** What the task requires **
Rewrite the data below as a numbered list, leaving out any blank lines.

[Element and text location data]
• • • • •

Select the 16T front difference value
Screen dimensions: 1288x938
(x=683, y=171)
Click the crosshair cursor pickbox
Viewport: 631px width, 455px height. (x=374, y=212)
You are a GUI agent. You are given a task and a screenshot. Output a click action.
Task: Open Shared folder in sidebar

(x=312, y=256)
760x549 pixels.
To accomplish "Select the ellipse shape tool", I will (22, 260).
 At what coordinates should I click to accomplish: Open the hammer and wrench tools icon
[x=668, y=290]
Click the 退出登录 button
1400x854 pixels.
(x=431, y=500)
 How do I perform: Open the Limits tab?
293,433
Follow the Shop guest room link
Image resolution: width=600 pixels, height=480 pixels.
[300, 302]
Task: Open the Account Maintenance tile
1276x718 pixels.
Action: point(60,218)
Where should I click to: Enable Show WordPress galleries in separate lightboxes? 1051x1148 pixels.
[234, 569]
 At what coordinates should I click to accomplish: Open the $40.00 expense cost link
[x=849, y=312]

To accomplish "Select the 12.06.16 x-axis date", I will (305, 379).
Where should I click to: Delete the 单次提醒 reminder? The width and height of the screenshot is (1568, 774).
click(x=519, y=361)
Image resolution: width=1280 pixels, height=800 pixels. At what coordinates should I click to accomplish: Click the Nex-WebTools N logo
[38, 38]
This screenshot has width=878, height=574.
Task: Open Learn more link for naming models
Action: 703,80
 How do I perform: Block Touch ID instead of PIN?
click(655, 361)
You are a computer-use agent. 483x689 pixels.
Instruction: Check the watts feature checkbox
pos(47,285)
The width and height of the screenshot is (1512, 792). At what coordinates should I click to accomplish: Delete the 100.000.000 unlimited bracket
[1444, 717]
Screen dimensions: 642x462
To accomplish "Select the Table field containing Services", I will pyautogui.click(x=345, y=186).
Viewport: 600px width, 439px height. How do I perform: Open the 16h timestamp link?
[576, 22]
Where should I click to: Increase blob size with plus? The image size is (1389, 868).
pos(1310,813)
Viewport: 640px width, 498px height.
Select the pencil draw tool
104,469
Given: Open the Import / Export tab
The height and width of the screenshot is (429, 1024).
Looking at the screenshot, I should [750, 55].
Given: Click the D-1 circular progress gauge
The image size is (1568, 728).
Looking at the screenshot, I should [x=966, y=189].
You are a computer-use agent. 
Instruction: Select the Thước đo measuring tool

• • • • •

** Response to the exercise **
1. Select the 16T front difference value
2. Screen dimensions: 1288x938
3. (x=683, y=171)
4. Click the crosshair cursor pickbox
5. Viewport: 631px width, 455px height. (x=374, y=212)
6. You are a GUI agent. You are given a task and a screenshot. Output a click action.
7. Task: Open Shared folder in sidebar
8. (x=312, y=256)
9. 760x549 pixels.
10. To accomplish "Select the ellipse shape tool", I will (22, 260).
11.  At what coordinates should I click to accomplish: Open the hammer and wrench tools icon
12. [x=668, y=290]
13. Click the 退出登录 button
14. 1400x854 pixels.
15. (x=431, y=500)
16.  How do I perform: Open the Limits tab?
17. 293,433
18. Follow the Shop guest room link
19. Image resolution: width=600 pixels, height=480 pixels.
20. [300, 302]
21. Task: Open the Account Maintenance tile
22. 1276x718 pixels.
23. Action: point(60,218)
24. Where should I click to: Enable Show WordPress galleries in separate lightboxes? 1051x1148 pixels.
25. [234, 569]
26.  At what coordinates should I click to accomplish: Open the $40.00 expense cost link
27. [x=849, y=312]
28. To accomplish "Select the 12.06.16 x-axis date", I will (305, 379).
29. Where should I click to: Delete the 单次提醒 reminder? The width and height of the screenshot is (1568, 774).
30. click(x=519, y=361)
31. Image resolution: width=1280 pixels, height=800 pixels. At what coordinates should I click to accomplish: Click the Nex-WebTools N logo
32. [38, 38]
33. This screenshot has width=878, height=574.
34. Task: Open Learn more link for naming models
35. Action: 703,80
36.  How do I perform: Block Touch ID instead of PIN?
37. click(655, 361)
38. You are a computer-use agent. 483x689 pixels.
39. Instruction: Check the watts feature checkbox
40. pos(47,285)
41. The width and height of the screenshot is (1512, 792). At what coordinates should I click to accomplish: Delete the 100.000.000 unlimited bracket
42. [1444, 717]
43. Screen dimensions: 642x462
44. To accomplish "Select the Table field containing Services", I will pyautogui.click(x=345, y=186).
45. Viewport: 600px width, 439px height. How do I perform: Open the 16h timestamp link?
46. [576, 22]
47. Where should I click to: Increase blob size with plus? The image size is (1389, 868).
48. pos(1310,813)
49. Viewport: 640px width, 498px height.
50. Select the pencil draw tool
51. 104,469
52. Given: Open the Import / Export tab
53. The height and width of the screenshot is (429, 1024).
54. Looking at the screenshot, I should [750, 55].
55. Given: Click the D-1 circular progress gauge
56. The image size is (1568, 728).
57. Looking at the screenshot, I should [x=966, y=189].
58. You are a computer-use agent. 
59. Instruction: Select the Thước đo measuring tool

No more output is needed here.